Understanding the cell biology of protein trafficking and homeostasis requires reproducible methods for identifying and quantifying proteins within cells or cellular structures. Imaging protocols for measuring punctate protein accumulation in linear structures, for example the neurites of C. elegans, have relied on proprietary software for a full range of analysis capabilities. Here we describe a set of macros written for the NIH-supported imaging software ImageJ or Fiji (Fiji is Just ImageJ) that reliably identify protein puncta so that they can be analyzed with respect to intensity, density, and width at half-maximum intensity (Full-Width, Half-Maximum, FWHM). We provide an explanation of the workflow, data outputs, and limitations of the Fiji macro. As part of this integration, we also provide two independent data sets with side-by-side analyses using the proprietary IgorPro software and the Fiji macro (Hulsey-Vincent, et al. A, B., 2023 submitted). The Fiji macro is an important new tool because it provides robust, reproducible data analysis in a free, open-source format. 

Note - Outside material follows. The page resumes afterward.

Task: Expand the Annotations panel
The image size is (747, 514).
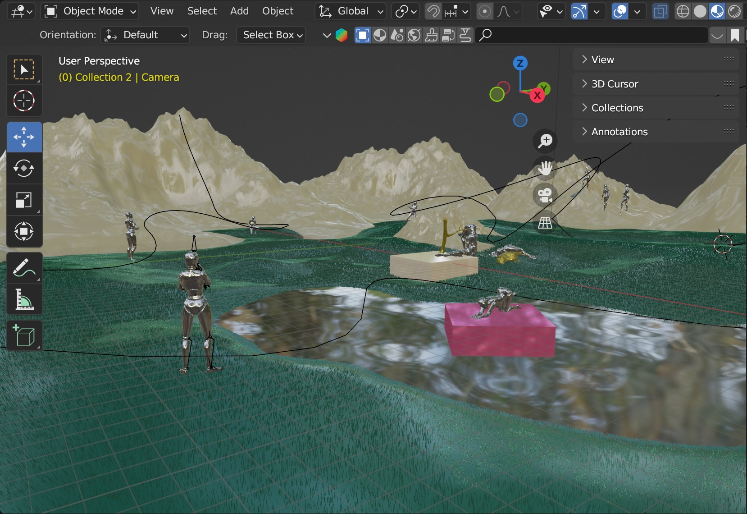Action: click(619, 132)
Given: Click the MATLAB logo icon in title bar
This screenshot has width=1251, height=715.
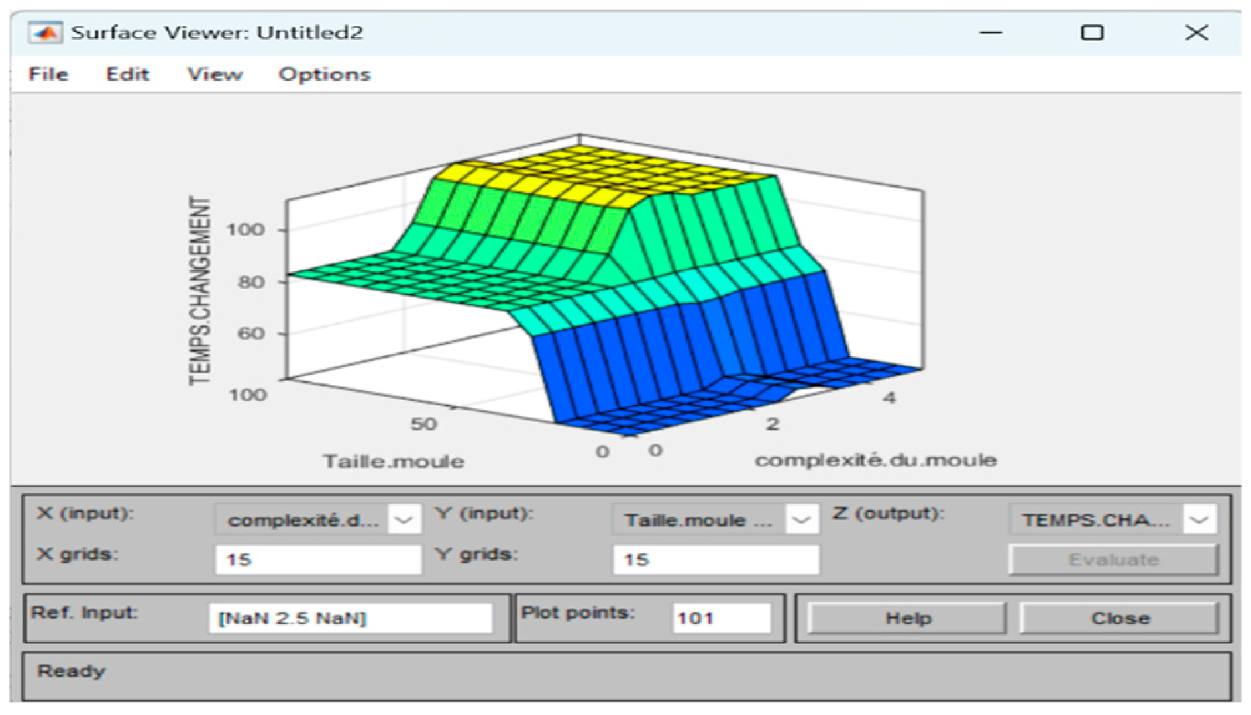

Quantitative imaging of synaptic vesicle localization and abundance using fluorescently labeled synaptic vesicle associated proteins like GFP::SNB-1 is a well-established method for measuring changes in synapse structure at neuromuscular junctions (NMJ) in C. elegans. To date, however, the ability to easily and reproducibly measure key parameters at the NMJ – maximum intensity, size of GFP::SNB-1 puncta, density of puncta – has relied on the use of expensive, customizable software that requires coding skills to modify, precluding widespread access and thus preventing standardization within the field. We carried out a comparative evaluation of a new, open-source Fiji puncta plugin versus traditional Igor-based analysis of GFP::SNB-1 imaging data taken of cholinergic motor neurons in the dorsal nerve cord of loss of function mutants in fshr-1, which encodes a G protein-coupled receptor known to impact GFP::SNB-1 accumulation. We analyzed images taken on a widefield fluorescence microscope, as well as on a spinning disk confocal microscope. Our data demonstrate strong concordance between the differences in GFP::SNB-1 localization in fshr-1 mutants compared to wild type worms across both analysis platforms (Fiji and Igor), as well as across microscope types (widefield and confocal). These data also agree with previously published observations related to synapse number and GFP::SNB-1 intensity in fshr-1 and wild type worms. Based on these findings, we conclude that the Fiji platform is viable as a method for analyzing synaptic vesicle localization and abundance at cholinergic dorsal nerve cord motor NMJs and expect the Fiji puncta plugin to be of broad utility in imaging across a variety of imaging platforms and synaptic markers.